> **Aim**: Reproduce verbatim the lines of the material below, starting at the line that contains "Task: Go to Home in the settings sidebar" and ending at the line that contains "pos(182,316)", with both of those lines included.

> **Input**:
------------------------------------------------------------

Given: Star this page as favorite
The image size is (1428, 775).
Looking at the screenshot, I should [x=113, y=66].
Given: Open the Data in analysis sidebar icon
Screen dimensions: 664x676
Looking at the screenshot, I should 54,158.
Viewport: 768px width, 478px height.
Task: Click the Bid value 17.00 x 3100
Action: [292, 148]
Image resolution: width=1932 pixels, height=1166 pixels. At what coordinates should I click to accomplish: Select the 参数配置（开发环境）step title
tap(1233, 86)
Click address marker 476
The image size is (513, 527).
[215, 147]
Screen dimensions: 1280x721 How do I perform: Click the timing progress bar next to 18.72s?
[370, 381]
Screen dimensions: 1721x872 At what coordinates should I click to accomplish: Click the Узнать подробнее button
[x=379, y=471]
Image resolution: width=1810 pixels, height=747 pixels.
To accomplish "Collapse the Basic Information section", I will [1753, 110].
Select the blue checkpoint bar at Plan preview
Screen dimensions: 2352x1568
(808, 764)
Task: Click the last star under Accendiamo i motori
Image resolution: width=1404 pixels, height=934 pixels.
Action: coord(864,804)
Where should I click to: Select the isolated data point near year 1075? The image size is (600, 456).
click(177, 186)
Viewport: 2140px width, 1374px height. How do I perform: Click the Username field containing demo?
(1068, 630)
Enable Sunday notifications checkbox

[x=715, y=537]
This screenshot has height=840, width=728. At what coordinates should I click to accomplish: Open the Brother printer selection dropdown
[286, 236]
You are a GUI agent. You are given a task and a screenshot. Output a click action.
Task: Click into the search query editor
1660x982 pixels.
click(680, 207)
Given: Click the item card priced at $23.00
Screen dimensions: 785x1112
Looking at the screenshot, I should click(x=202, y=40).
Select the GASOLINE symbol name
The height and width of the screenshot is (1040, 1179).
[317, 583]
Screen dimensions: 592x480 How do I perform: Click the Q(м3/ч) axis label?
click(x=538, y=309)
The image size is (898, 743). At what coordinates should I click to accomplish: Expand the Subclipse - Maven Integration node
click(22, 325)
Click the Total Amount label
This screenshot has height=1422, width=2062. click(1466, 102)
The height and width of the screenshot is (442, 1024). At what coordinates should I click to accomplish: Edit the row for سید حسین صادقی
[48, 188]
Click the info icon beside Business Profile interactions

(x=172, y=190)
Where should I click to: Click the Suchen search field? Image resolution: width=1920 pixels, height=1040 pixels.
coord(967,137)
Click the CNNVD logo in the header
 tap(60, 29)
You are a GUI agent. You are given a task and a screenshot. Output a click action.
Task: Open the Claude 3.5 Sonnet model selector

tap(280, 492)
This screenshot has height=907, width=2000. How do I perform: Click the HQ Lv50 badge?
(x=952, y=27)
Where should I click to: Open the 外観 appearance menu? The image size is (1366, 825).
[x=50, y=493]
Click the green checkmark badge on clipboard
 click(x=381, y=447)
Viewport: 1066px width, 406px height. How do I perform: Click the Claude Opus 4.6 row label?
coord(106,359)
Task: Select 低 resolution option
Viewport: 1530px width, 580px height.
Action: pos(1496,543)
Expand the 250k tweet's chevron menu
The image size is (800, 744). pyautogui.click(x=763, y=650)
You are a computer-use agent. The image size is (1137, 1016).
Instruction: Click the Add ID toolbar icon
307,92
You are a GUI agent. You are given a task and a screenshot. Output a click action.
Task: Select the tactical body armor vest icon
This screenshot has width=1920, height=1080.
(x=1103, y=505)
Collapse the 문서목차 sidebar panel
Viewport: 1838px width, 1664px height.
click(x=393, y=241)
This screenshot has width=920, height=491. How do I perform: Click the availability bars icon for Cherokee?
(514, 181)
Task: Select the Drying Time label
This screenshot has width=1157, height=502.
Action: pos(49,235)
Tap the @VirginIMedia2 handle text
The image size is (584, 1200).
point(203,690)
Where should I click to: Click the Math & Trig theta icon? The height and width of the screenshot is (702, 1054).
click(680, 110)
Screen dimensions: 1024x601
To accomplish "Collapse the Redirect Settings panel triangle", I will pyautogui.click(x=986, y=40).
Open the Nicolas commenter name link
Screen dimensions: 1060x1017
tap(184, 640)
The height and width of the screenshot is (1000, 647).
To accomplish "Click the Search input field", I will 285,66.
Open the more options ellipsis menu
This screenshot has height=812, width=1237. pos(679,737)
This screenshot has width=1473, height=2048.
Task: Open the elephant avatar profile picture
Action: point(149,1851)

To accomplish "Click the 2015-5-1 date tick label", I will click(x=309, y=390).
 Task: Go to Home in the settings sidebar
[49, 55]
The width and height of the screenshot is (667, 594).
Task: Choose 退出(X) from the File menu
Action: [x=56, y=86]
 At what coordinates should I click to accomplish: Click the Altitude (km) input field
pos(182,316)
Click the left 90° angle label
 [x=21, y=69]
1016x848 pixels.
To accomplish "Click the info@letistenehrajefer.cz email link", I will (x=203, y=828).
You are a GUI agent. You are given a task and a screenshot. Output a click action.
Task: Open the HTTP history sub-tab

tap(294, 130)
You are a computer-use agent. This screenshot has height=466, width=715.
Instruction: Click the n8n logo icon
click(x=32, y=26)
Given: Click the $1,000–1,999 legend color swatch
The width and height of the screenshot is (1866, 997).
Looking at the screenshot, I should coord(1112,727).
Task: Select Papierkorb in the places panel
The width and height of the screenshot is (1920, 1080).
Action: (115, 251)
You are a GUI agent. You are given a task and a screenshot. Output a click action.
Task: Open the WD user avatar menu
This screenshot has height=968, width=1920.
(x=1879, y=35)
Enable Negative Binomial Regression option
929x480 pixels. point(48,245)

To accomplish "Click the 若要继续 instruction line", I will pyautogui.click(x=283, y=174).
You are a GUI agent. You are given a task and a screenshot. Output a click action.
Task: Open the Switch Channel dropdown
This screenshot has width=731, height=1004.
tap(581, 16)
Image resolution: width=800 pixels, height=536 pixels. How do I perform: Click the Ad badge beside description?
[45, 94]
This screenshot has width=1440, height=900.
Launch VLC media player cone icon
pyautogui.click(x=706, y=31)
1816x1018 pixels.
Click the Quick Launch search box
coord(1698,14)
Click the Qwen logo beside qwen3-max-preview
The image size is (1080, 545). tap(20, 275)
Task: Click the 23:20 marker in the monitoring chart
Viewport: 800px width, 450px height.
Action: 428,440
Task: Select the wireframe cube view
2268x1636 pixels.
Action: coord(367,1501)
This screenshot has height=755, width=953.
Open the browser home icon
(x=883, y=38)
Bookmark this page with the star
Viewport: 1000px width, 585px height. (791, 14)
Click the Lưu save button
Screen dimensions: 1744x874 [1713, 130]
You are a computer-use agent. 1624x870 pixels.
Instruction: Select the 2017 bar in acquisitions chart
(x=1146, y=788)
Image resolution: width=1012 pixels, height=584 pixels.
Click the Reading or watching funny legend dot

------------------------------------------------------------

> **Reply to the exercise**:
 Task: Go to Home in the settings sidebar
[49, 55]
The width and height of the screenshot is (667, 594).
Task: Choose 退出(X) from the File menu
Action: [x=56, y=86]
 At what coordinates should I click to accomplish: Click the Altitude (km) input field
pos(182,316)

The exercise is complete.